§ Source information:

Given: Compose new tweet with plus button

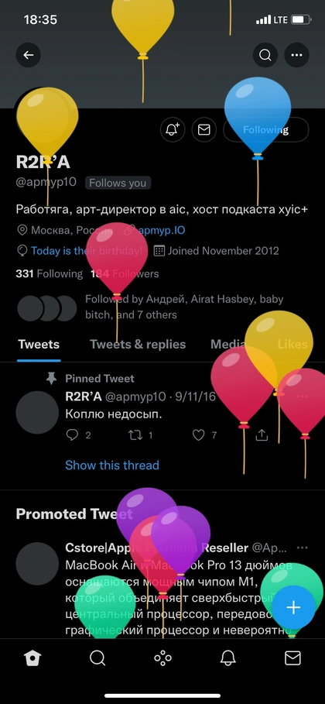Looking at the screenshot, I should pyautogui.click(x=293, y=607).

* * *

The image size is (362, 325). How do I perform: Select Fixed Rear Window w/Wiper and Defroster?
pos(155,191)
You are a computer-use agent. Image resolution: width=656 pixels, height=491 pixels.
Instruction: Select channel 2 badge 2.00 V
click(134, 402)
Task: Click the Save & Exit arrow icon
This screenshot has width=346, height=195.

§ Task brief: Working from the material above, restate word for word the lines between the line with "The image size" and the line with "This screenshot has width=346, height=195.", both included, and only those.

§ Your response:
The image size is (362, 325). How do I perform: Select Fixed Rear Window w/Wiper and Defroster?
pos(155,191)
You are a computer-use agent. Image resolution: width=656 pixels, height=491 pixels.
Instruction: Select channel 2 badge 2.00 V
click(134, 402)
Task: Click the Save & Exit arrow icon
This screenshot has width=346, height=195.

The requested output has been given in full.